According to the National Institute on Drug Abuse (NIDA), about 20% of people aged 12 and up have used prescription drugs at least once in their lifetimes for nonmedical purposes. Taking a medication that is not prescribed for you because you like the physiological effects, or taking drugs in a manner that isn’t officially sanctioned or recommended (such as crushing pills and then snorting or smoking them) are two manifestations of prescription drug abuse.

Powerful medicines with strong effects require a prescription from a doctor due to their potency and the potential for addiction. When these substances are abused, they can be as addictive as illicit drugs and may have similar effects.

Commonly abused prescription drugs include stimulants like amphetamines and methylphenidate, opioid analgesics like oxycodone, hydromorphone and diphenoxylate, and central nervous system depressants like Diazepam and Alprazolam. Stimulants impart energy and increase heart rate and blood pressure. Opioid analgesics kill pain, and CNS depressants slow down the nervous system and respiratory functions.

Some teenagers tend to abuse prescription drugs to get high. This may lead to tolerance, where the brain and the body become accustomed to the presence of drugs and require progressively larger doses to satisfy cravings. Eventually, this can lead to addiction—a powerful, all-consuming mental and physical need to consume a particular substance.

━━━━

— Study questions —
1. Summarize the passage on prescription drug abuse in two sentences.
2. Carry the passage on prescription drug abuse forward from its final sentence.

— Records supplied —
━━━━

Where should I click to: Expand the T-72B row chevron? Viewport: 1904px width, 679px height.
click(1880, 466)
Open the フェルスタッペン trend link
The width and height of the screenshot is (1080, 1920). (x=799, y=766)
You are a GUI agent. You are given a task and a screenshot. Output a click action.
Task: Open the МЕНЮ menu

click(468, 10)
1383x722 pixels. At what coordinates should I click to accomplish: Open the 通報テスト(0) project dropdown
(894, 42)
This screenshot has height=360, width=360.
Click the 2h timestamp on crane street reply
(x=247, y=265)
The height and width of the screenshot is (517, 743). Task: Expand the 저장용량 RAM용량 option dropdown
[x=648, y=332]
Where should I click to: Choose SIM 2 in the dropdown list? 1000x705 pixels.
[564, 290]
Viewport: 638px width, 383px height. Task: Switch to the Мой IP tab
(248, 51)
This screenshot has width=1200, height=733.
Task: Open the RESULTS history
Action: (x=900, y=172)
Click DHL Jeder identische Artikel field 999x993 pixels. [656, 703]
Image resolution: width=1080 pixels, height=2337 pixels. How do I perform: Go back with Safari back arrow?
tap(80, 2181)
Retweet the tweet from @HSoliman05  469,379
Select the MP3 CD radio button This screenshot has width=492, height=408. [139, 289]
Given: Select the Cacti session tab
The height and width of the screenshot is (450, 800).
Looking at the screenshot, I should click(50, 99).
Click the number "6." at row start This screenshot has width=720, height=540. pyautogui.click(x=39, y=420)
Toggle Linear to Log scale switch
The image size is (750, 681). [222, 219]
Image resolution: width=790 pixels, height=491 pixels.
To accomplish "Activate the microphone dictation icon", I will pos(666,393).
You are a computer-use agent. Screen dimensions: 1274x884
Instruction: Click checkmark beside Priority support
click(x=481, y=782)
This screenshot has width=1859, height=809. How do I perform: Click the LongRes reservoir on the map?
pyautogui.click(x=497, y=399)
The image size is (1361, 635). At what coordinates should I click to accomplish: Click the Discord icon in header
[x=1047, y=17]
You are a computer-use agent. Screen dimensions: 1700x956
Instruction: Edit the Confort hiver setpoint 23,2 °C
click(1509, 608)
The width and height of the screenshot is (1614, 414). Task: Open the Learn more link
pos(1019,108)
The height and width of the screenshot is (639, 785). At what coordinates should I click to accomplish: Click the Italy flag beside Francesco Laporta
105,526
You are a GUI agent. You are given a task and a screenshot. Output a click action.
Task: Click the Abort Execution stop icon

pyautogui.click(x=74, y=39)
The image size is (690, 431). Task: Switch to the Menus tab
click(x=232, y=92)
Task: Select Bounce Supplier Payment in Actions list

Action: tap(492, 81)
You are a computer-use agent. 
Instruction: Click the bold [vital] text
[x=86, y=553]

━━━━

— Exercise responses —
1. According to NIDA, about 20% of people aged 12 and up have used prescription drugs nonmedically at least once, either by taking medication not prescribed to them for its effects or by using drugs in unsanctioned ways such as snorting crushed pills. When abused, commonly misused stimulants, opioid analgesics and CNS depressants can be as addictive as illicit drugs, and teenagers who abuse them to get high may develop tolerance and eventually addiction.

2.
Every day, 44 people in the United States die from prescription painkiller overdoses, and many more become addicted.

Tips for staying safe

  • Keep pharmaceutical drugs out of reach of children.
  • Take the medicine as your doctor instructs you. Do not increase the dose or consume the drugs in unapproved ways.
  • Know why you are taking the medicine.
  • Do not keep expired medicines.
  • Do not share your medication with other people.

Just because the medicine is safe for you doesn’t mean that it is also safe for other people to consume. Prescribed medications should be taken responsibly. Remember that if you get high, you may die. Always read the directions and follow them, and take care to keep the drugs away from people who may misuse them.